In trying to find a solution to the problem, Clifford once again resorts to the dictionary: “The source in old Spanish: cima, or ‘mountain-top’ (thus a place of escape), leading to the later Cimarron, ‘wild’, ‘runaway’”. From here we understand that “maroon” is the “slave that escapes” and not a levelling out colour. Yet still Clifford isn’t satisfied, “Césaire’s marroner invokes escape and something more”, therefore concluding his essay in saying “we still need a verb ‘marroner’”(181).
Even though in Italy the term “marronizzare” exists, there is the risk that there could be an even greater muddle, and therefore a different effort should be made in the translation of assonances (maroon = marrone) which would be the maximum betrayal.
“Against marronization of society”: this nazi skinhead slogan that can be read on some walls in Rome, especially near the underground stations – this seems to be asking for the preservation of the colour “white”. Yet, as already stated, to marronize doesn’t mean the production of a homogenous taint for all, that would make us indistinct via multi-ethnical crossings. All the same because all maroon. This chromosomal parody towards a feared greyness wants to block the infinite variations that can be fulfilled between possible chromatic scales.

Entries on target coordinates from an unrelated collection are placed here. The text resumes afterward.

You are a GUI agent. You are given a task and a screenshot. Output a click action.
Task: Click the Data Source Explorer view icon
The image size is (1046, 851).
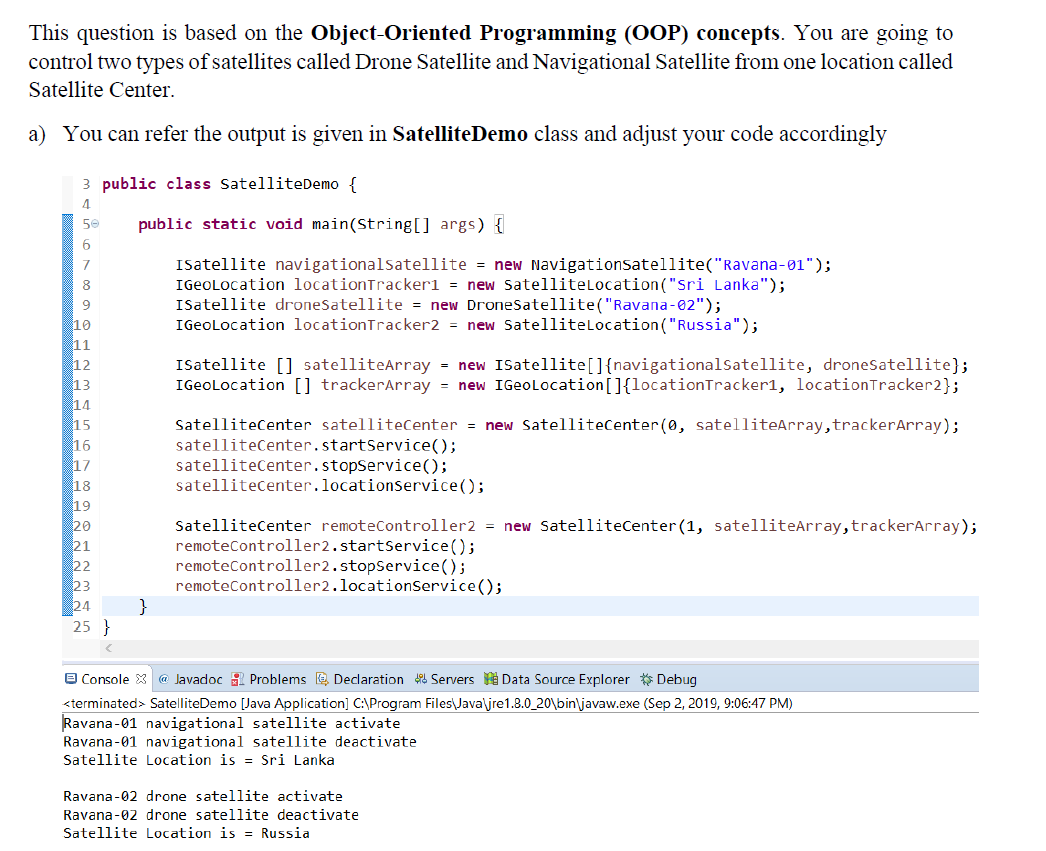[488, 679]
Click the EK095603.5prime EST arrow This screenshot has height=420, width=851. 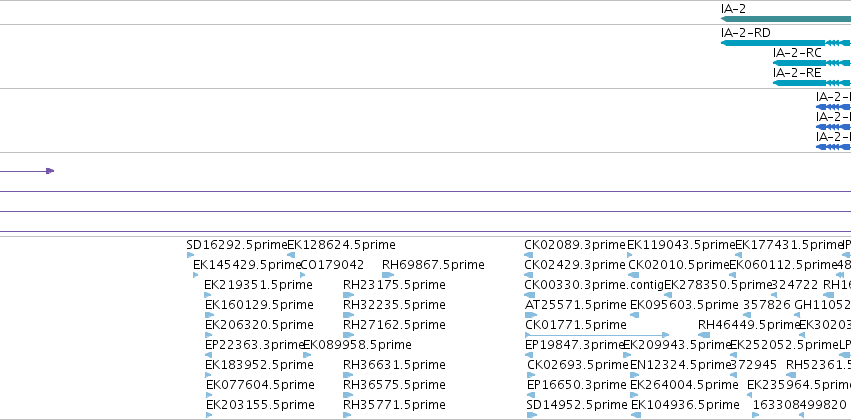pyautogui.click(x=634, y=315)
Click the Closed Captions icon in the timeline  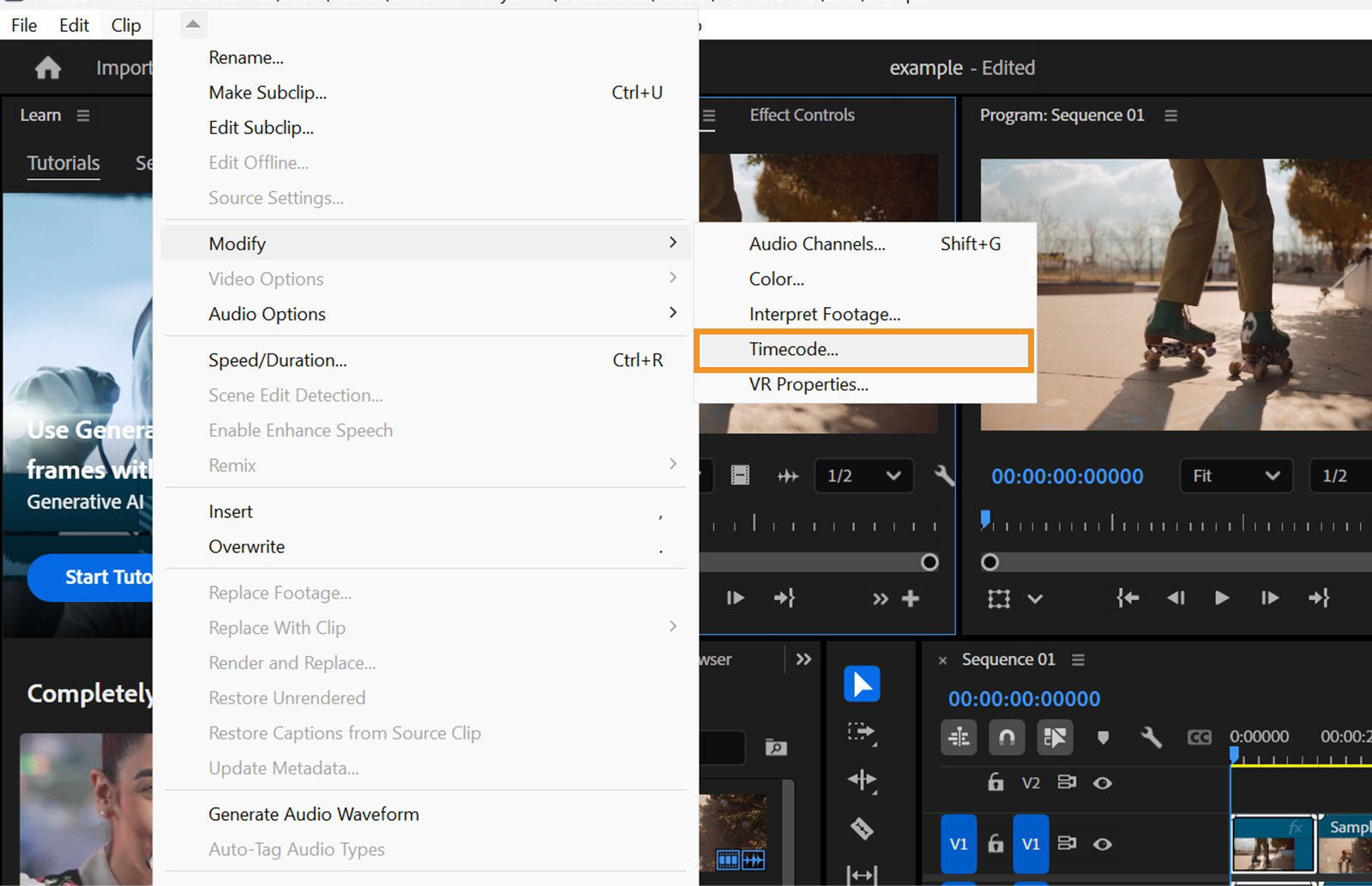(x=1199, y=738)
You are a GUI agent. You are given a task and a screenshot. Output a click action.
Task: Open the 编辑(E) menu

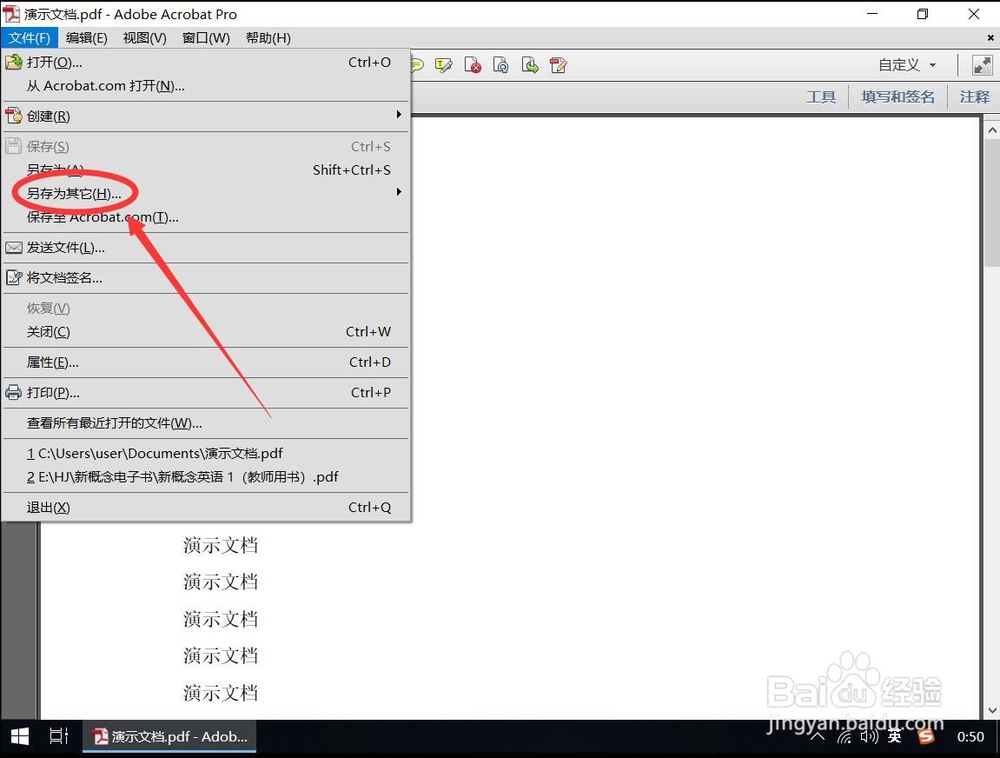tap(86, 38)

Hence, here I would like to state how the Caribbean matrix of the word (Cimarron = to marron) has the underlying meaning of escape, cutting oneself out of a cultural order that engraves the fixed and indelible mark, identity roles that are inscribed for life, citizens without citizenship. So: to maroonize the politics can be translated as an escape from this type of politics that impedes any change. To maroonize culture means to escape from a culture that refuses the blends of the differences (not only ethnic but also lifestyles, world visions, aesthetic sensitiveness): it pushes towards the abandonment of a cultural order made to fit the psychic, work, family, political, aesthetic and ecstatic immobility.
Maroonization - marroner (fr.) - Cimarron (sp.) – maroon (en.)- marrone (it.)- is an escape from any bond or ethnic prejudice, it’s a pidgin run in and out of the web network (web – pidgin), it’s the crossroads of roles and identities in movement. It’s a hybrid on the run. It’s a metropolis that flows…

4) hybrid
I would now like to underline how the words hybrid and syncretic are not identical concepts. Hybrid has two origins: one is genetic and the other is mythological. For the first, hybrid products are sterile, this is the result of non reproductive breeding amongst different species, that between themselves do not generate offspring and therefore, are not of value especially for the societies that are based on a pro-creational ethic (shepherds, resident farmers, monotheists); for the latter meaning, the hybrid entities reinforce the danger of a regression towards animal and human crossbreeds (the sphinx, the harpy, the chimera as an assemblage, mythical cut ups), in which the co existence of perturbing traits underlines an atavistic terror of falling under the spell of irrational powers, in which the myth disrupts the purity of reason based on the principle of identity.
Assembling these two origins, the concept of hybrid portrays itself as sterile and regressive, not reproductive or generative as much as irrational and frightening. “You are a hybrid” for a long time this represented an insult against someone, an offence that proclaimed the geniality and the legitimacy of the pureness – and it’s parallel obsession and condemnation for the impure. To be neither one thing nor the other. Horror.
One of the two: for a long time this proposition has been the basis for the premise of decision making based on instrumental rationality. The putting through the hoops of a logic based on dualist thought. Remaining out of such premises has meant falling in the traps of aporia. A mortal trap for the logos, that must quickly re-establish its order.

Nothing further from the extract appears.